We’re not in 2007 anymore. Case Shiller Index numbers for Portland real estate were released this morning. Since the market peaked in July of 2007 Portland has given back 27.7% according to the Index. The Case Shiller Index was set to 100 in 2000. Portland, at 135.8, is still well ahead of that but Las Vegas, Atlanta and Cleavland have joined Detroit in the sub-100 category.
Depending on where you sit determines your outlook. As I’m writing this as a commercial for the Pacifica Condominiums ran on the evening news “Auction prices 67% below original asking…” As a buyer, that’s great news/an opportunity. The Pacifica Auction takes place April 10th.
Those of us that bought property after February 2005, all other things being equal, have negative equity according to the Index.

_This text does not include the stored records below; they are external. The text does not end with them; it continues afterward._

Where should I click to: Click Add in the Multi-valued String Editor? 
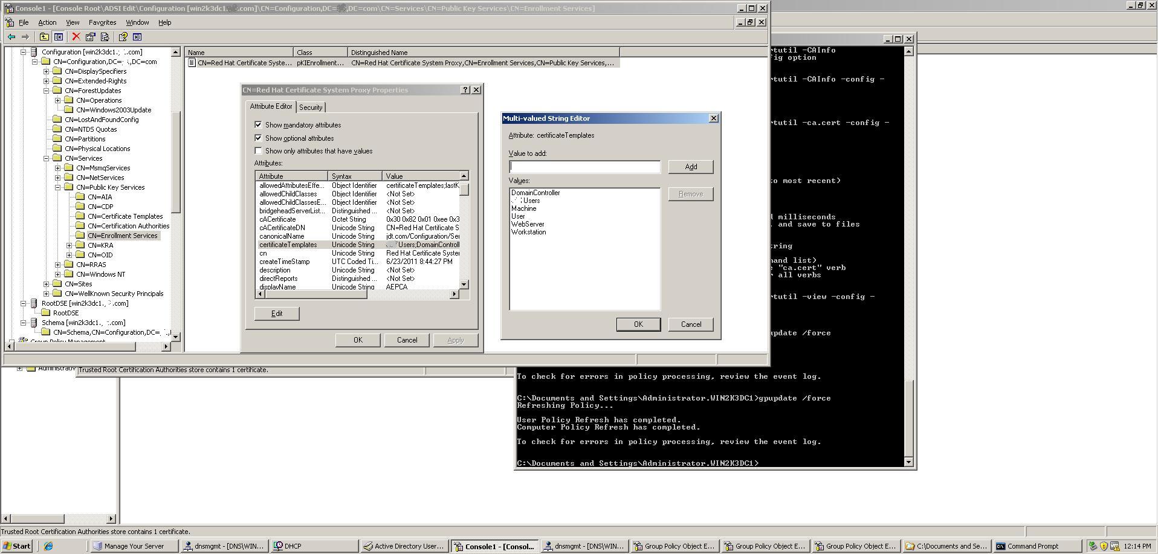(x=690, y=167)
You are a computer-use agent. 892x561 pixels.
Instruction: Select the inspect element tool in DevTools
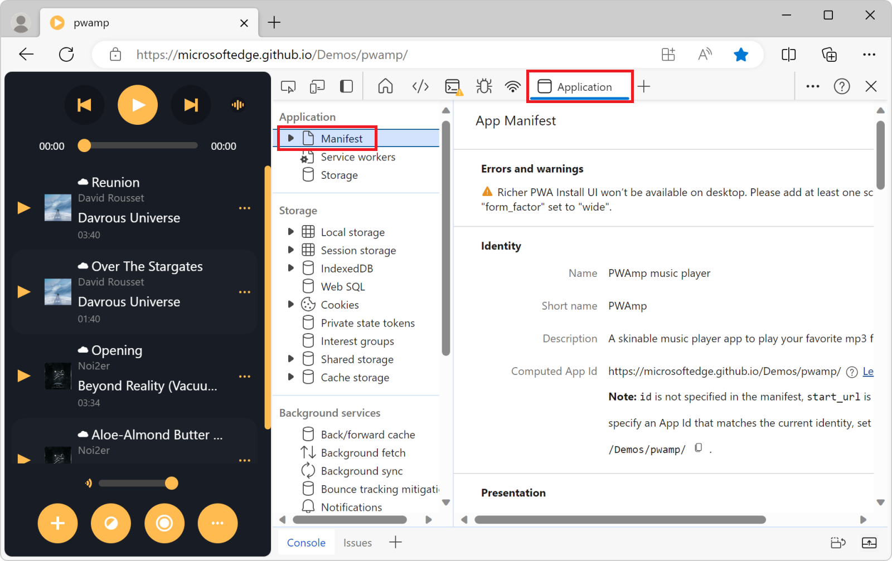[x=288, y=86]
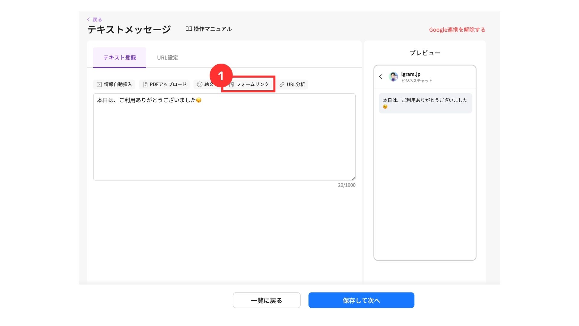Click the フォームリンク copy icon
The height and width of the screenshot is (326, 579).
click(x=232, y=85)
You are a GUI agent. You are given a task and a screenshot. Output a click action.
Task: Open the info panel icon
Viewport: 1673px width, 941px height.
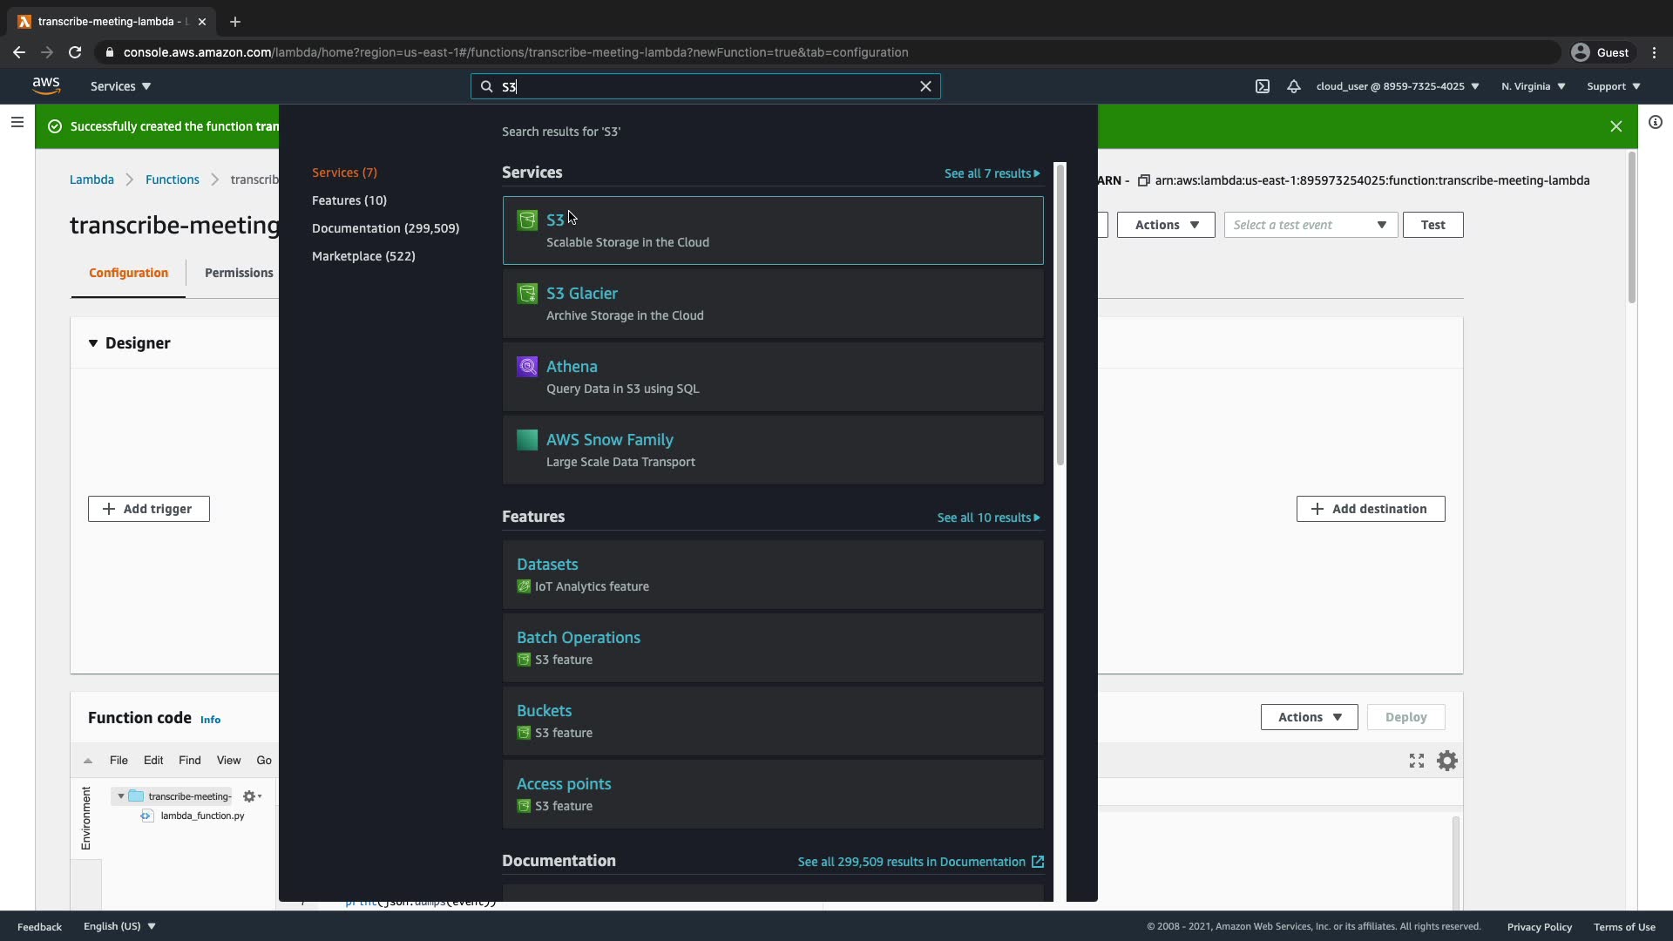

The Index reports on a seven county MSA and areas in the outer areas have been harder hit. Short sale and foreclosures will remain a part of our market for quite some time.
If you’re moving up (selling and buying bigger) you’re going to take a hit selling low but make that up on the buying bigger property. Downsizing is tougher as the loss on your sale will outweigh the “gain” on the purchase. Those are broad statements so looking at the individual situation remains as important as ever. The reasons the real estate market hasn’t stopped is that each person has individual needs in the market and there are still opportunities for some.